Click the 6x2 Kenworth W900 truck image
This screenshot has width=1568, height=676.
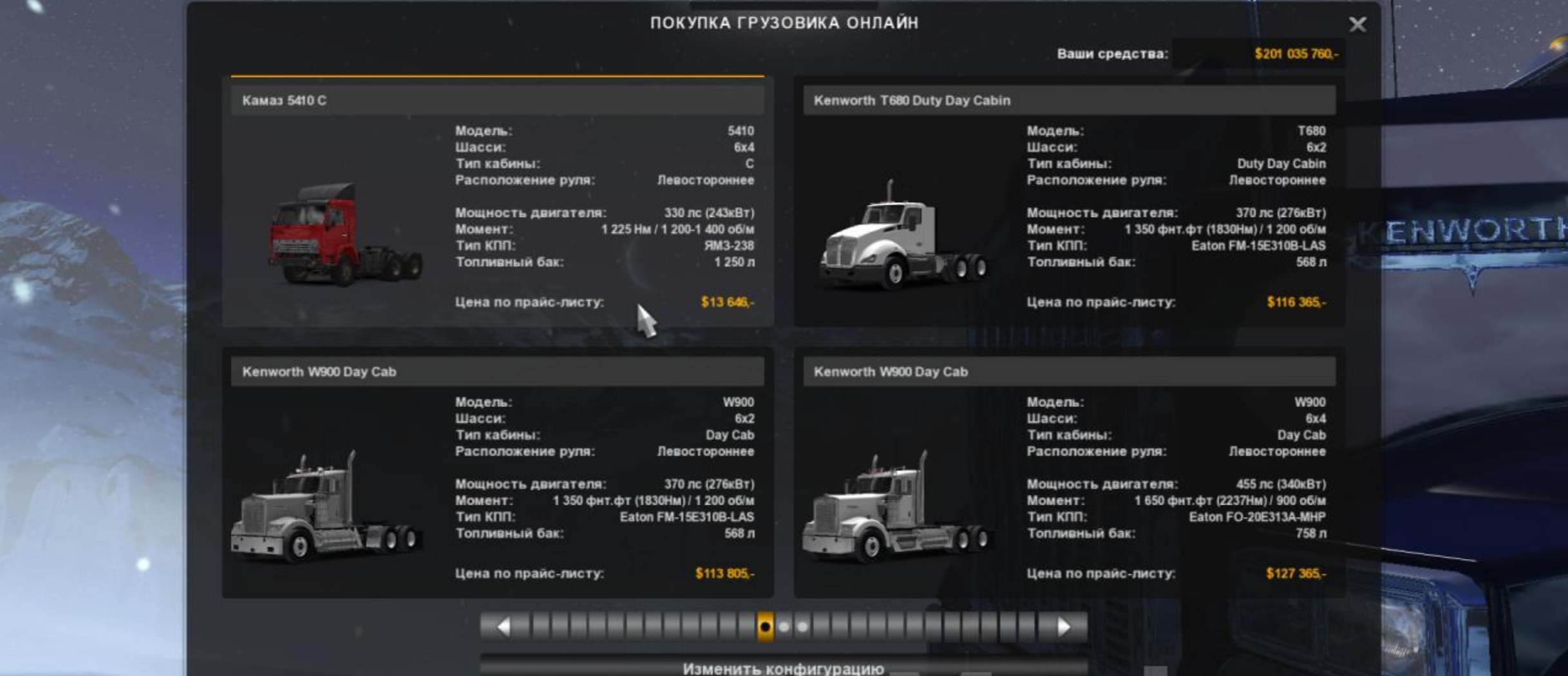click(x=325, y=509)
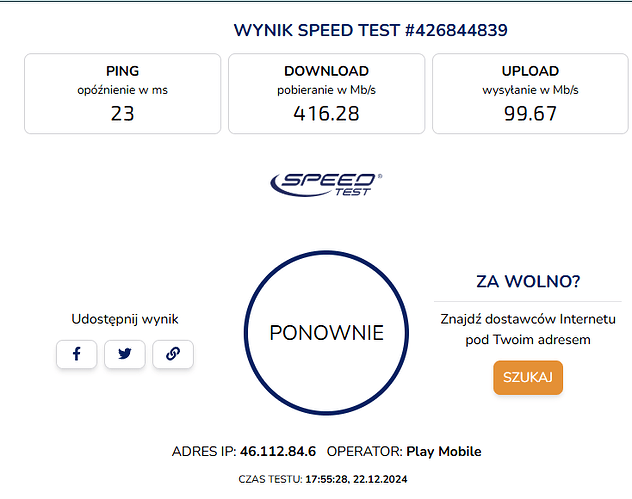Share result on Facebook
632x499 pixels.
click(76, 354)

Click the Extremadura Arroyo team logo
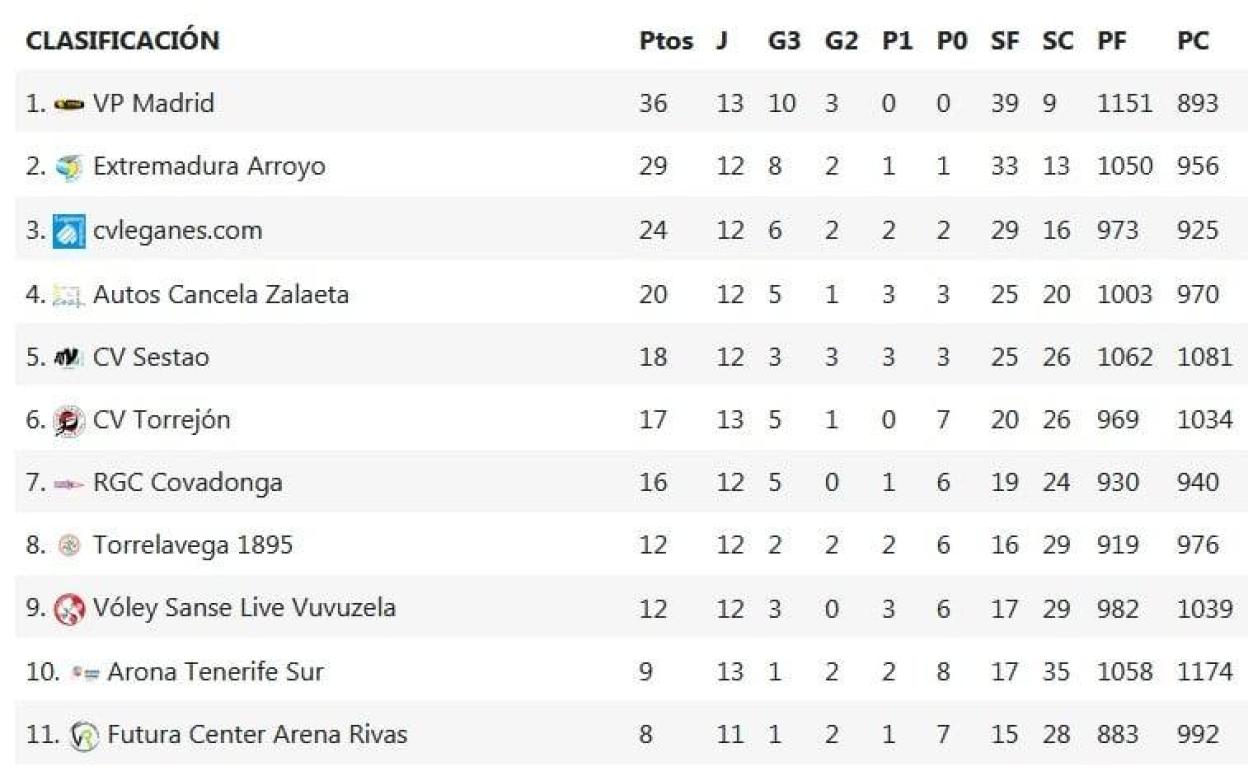pyautogui.click(x=69, y=167)
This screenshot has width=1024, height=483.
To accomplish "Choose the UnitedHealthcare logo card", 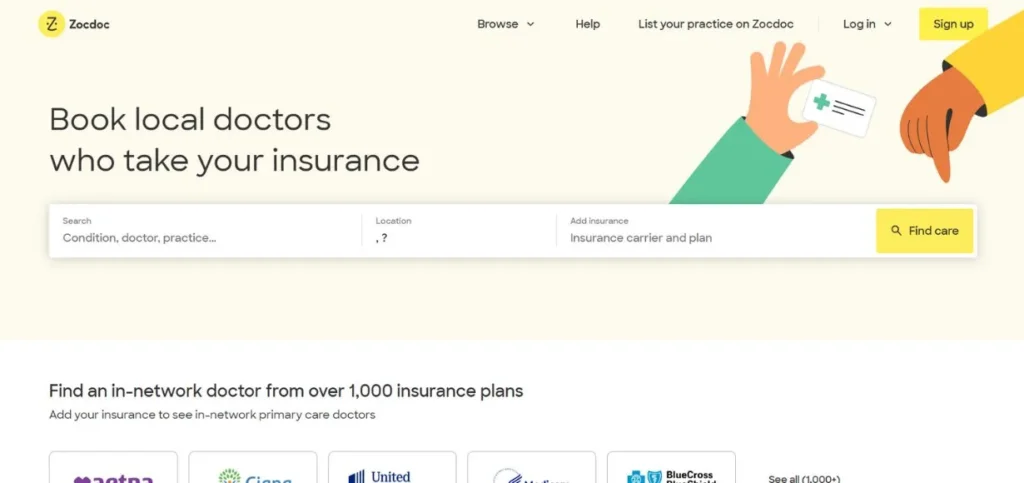I will [x=392, y=468].
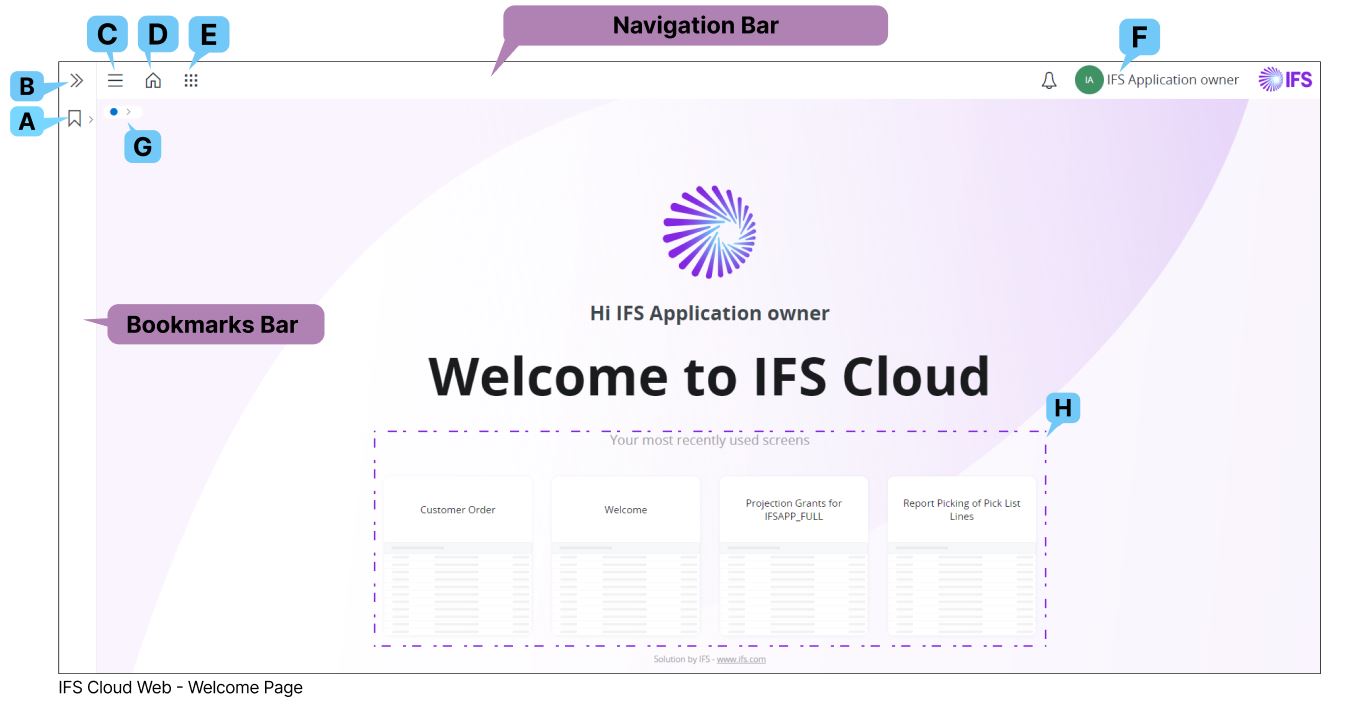Screen dimensions: 1345x706
Task: Toggle the bookmarks bar collapse with double-chevron
Action: [x=77, y=80]
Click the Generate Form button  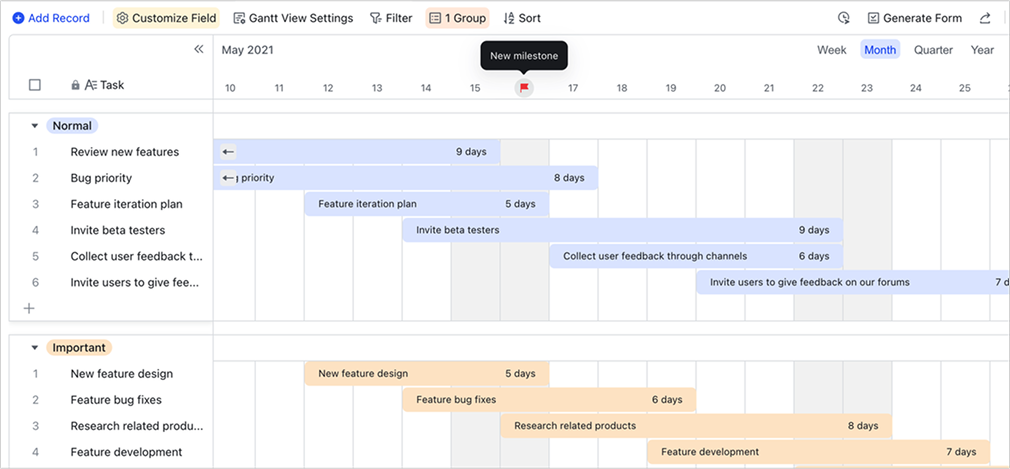tap(914, 18)
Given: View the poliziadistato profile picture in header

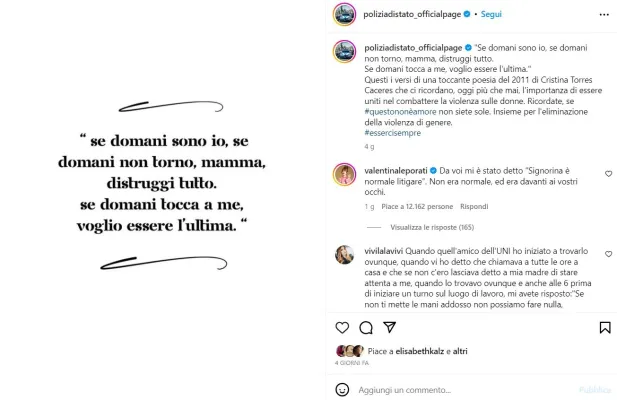Looking at the screenshot, I should coord(344,15).
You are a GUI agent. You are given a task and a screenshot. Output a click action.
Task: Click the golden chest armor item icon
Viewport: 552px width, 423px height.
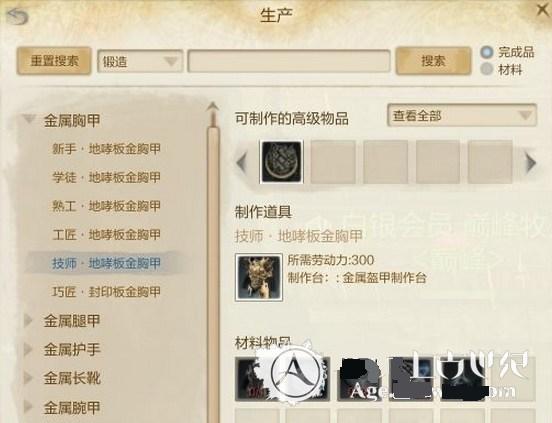click(259, 277)
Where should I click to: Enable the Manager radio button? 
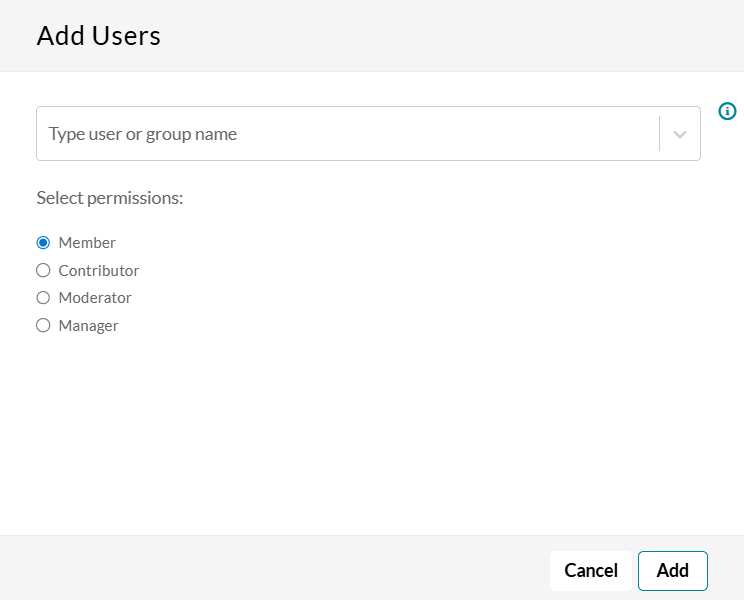click(43, 325)
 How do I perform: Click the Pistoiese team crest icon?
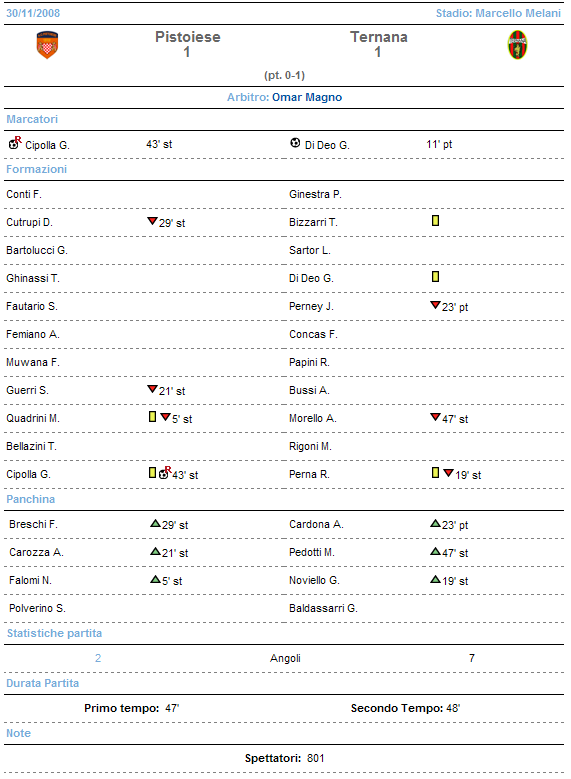pos(47,45)
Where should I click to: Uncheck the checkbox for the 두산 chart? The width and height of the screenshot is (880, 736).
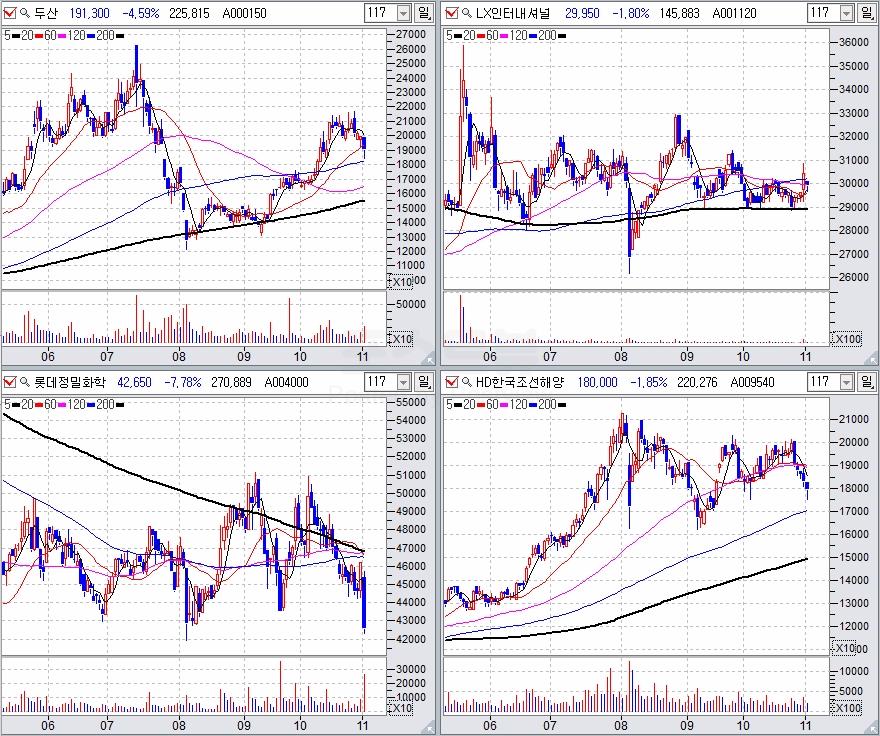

§ About this exercise
Start at the line that contains "Given: View the" and retype every line through the end of the entries above, both ends included. Exclude all pictures.

§ Task response
Given: View the poliziadistato profile picture in header

Looking at the screenshot, I should coord(344,15).
You are a GUI agent. You are given a task and a screenshot. Output a click action.
Task: Click the golden chest armor item icon
Viewport: 552px width, 423px height.
click(259, 277)
Where should I click to: Enable the Manager radio button? 
click(43, 325)
 How do I perform: Click the Pistoiese team crest icon?
pos(47,45)
Where should I click to: Uncheck the checkbox for the 두산 chart? The width and height of the screenshot is (880, 736).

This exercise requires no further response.